* Objective: Copy every line of the data below word for word, leaving out the pictures.

[Word and item position data]
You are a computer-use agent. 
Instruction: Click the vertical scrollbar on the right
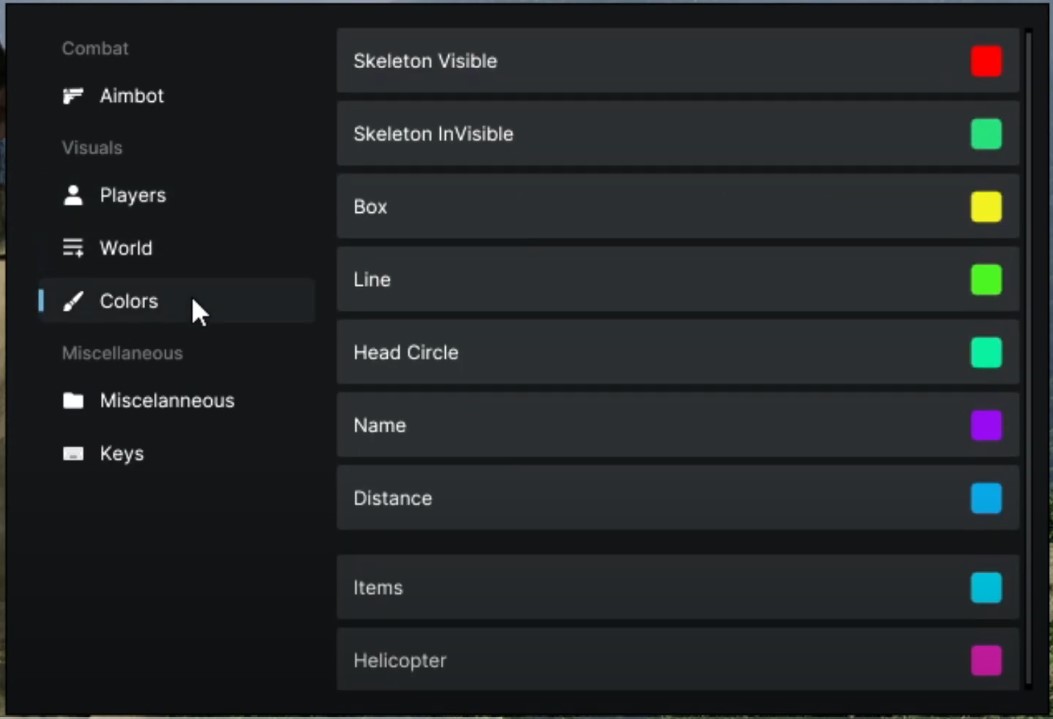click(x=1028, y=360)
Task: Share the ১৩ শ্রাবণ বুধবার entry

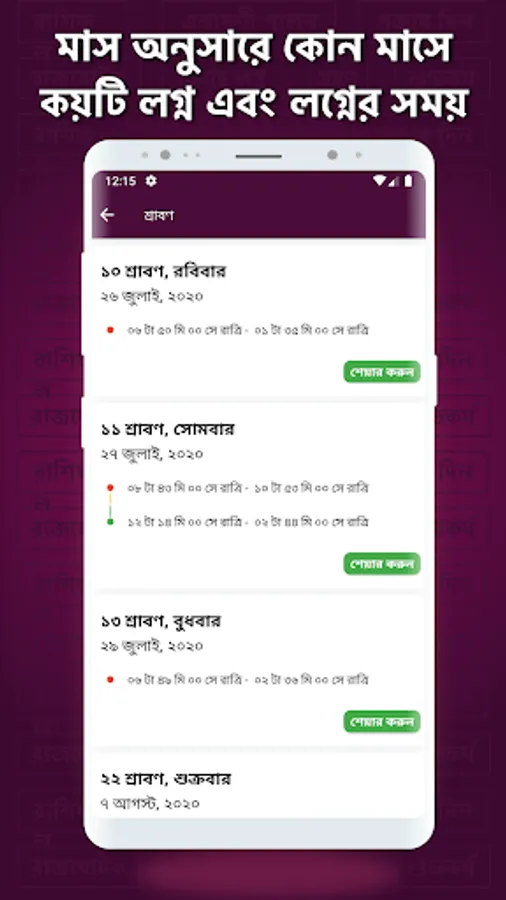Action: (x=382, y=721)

* Result of this exercise:
You are a computer-use agent. 
Instruction: Click the vertical scrollbar on the right
click(x=1028, y=360)
Task: Share the ১৩ শ্রাবণ বুধবার entry

Action: (x=382, y=721)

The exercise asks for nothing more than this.